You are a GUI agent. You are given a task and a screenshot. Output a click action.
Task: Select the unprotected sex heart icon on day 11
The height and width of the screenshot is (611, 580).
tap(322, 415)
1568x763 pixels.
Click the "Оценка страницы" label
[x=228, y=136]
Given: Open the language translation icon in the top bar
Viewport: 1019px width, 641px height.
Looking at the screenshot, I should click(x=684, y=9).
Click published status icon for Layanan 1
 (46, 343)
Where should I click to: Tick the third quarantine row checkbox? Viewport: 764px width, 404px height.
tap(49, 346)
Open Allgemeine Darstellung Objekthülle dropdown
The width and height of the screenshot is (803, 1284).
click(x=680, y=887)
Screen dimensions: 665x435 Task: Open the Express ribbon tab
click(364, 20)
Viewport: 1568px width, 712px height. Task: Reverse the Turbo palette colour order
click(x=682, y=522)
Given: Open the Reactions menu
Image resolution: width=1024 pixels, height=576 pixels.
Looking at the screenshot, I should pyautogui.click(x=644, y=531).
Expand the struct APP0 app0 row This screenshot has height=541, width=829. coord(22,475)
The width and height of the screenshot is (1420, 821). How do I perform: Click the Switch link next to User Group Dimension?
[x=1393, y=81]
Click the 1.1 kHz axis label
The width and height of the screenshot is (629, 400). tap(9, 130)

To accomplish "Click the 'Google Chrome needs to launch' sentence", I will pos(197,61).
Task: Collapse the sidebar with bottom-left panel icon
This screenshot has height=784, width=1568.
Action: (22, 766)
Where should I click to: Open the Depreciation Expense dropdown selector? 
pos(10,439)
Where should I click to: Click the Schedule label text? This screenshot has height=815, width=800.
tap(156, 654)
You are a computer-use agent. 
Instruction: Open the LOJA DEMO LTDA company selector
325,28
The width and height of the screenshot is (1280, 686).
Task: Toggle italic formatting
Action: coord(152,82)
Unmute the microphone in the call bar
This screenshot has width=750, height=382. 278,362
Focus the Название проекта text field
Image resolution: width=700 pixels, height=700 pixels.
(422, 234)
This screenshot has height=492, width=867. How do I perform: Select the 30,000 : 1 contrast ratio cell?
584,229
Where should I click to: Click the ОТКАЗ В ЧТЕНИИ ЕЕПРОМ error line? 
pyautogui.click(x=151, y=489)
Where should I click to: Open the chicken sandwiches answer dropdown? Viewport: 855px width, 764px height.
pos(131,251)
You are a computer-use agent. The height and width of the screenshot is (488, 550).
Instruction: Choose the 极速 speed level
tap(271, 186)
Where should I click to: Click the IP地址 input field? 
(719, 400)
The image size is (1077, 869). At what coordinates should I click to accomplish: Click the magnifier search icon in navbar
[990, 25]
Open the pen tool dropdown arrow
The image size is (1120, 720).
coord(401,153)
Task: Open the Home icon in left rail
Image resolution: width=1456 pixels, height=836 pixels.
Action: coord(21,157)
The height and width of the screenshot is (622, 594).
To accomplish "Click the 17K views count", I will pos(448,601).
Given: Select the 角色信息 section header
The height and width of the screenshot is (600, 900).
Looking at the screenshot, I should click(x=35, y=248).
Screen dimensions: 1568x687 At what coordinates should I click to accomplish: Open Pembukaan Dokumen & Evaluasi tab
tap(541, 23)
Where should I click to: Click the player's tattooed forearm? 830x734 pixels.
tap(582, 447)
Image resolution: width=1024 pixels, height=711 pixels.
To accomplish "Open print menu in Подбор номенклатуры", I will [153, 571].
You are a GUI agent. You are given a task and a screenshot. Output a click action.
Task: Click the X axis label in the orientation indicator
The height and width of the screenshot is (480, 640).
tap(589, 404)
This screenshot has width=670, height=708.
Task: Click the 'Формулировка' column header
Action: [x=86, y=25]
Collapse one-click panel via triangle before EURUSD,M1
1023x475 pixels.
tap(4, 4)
::::::
Activity
Would you please print every record exactly as written?

Answer box
You are a GUI agent. You are given a task and a screenshot. Output a click action.
Task: Select the unprotected sex heart icon on day 11
The height and width of the screenshot is (611, 580).
tap(322, 415)
1568x763 pixels.
Click the "Оценка страницы" label
[x=228, y=136]
Given: Open the language translation icon in the top bar
Viewport: 1019px width, 641px height.
Looking at the screenshot, I should click(x=684, y=9).
Click published status icon for Layanan 1
 (46, 343)
Where should I click to: Tick the third quarantine row checkbox? Viewport: 764px width, 404px height.
tap(49, 346)
Open Allgemeine Darstellung Objekthülle dropdown
The width and height of the screenshot is (803, 1284).
click(x=680, y=887)
Screen dimensions: 665x435 Task: Open the Express ribbon tab
click(364, 20)
Viewport: 1568px width, 712px height. Task: Reverse the Turbo palette colour order
click(x=682, y=522)
Given: Open the Reactions menu
Image resolution: width=1024 pixels, height=576 pixels.
Looking at the screenshot, I should pyautogui.click(x=644, y=531).
Expand the struct APP0 app0 row This screenshot has height=541, width=829. coord(22,475)
The width and height of the screenshot is (1420, 821). How do I perform: Click the Switch link next to User Group Dimension?
[x=1393, y=81]
Click the 1.1 kHz axis label
The width and height of the screenshot is (629, 400). tap(9, 130)

To accomplish "Click the 'Google Chrome needs to launch' sentence", I will pos(197,61).
Task: Collapse the sidebar with bottom-left panel icon
This screenshot has height=784, width=1568.
Action: (22, 766)
Where should I click to: Open the Depreciation Expense dropdown selector? 
pos(10,439)
Where should I click to: Click the Schedule label text? This screenshot has height=815, width=800.
tap(156, 654)
You are a computer-use agent. 
Instruction: Open the LOJA DEMO LTDA company selector
325,28
The width and height of the screenshot is (1280, 686).
Task: Toggle italic formatting
Action: coord(152,82)
Unmute the microphone in the call bar
This screenshot has width=750, height=382. 278,362
Focus the Название проекта text field
Image resolution: width=700 pixels, height=700 pixels.
(422, 234)
This screenshot has height=492, width=867. How do I perform: Select the 30,000 : 1 contrast ratio cell?
584,229
Where should I click to: Click the ОТКАЗ В ЧТЕНИИ ЕЕПРОМ error line? 
pyautogui.click(x=151, y=489)
Where should I click to: Open the chicken sandwiches answer dropdown? Viewport: 855px width, 764px height.
pos(131,251)
You are a computer-use agent. The height and width of the screenshot is (488, 550).
Instruction: Choose the 极速 speed level
tap(271, 186)
Where should I click to: Click the IP地址 input field? 
(719, 400)
The image size is (1077, 869). At what coordinates should I click to accomplish: Click the magnifier search icon in navbar
[990, 25]
Open the pen tool dropdown arrow
The image size is (1120, 720).
coord(401,153)
Task: Open the Home icon in left rail
Image resolution: width=1456 pixels, height=836 pixels.
Action: coord(21,157)
The height and width of the screenshot is (622, 594).
To accomplish "Click the 17K views count", I will pos(448,601).
Given: Select the 角色信息 section header
The height and width of the screenshot is (600, 900).
Looking at the screenshot, I should click(x=35, y=248).
Screen dimensions: 1568x687 At what coordinates should I click to accomplish: Open Pembukaan Dokumen & Evaluasi tab
tap(541, 23)
Where should I click to: Click the player's tattooed forearm? 830x734 pixels.
tap(582, 447)
Image resolution: width=1024 pixels, height=711 pixels.
To accomplish "Open print menu in Подбор номенклатуры", I will [153, 571].
You are a GUI agent. You are given a task and a screenshot. Output a click action.
Task: Click the X axis label in the orientation indicator
The height and width of the screenshot is (480, 640).
tap(589, 404)
This screenshot has width=670, height=708.
Task: Click the 'Формулировка' column header
Action: [x=86, y=25]
Collapse one-click panel via triangle before EURUSD,M1
1023x475 pixels.
tap(4, 4)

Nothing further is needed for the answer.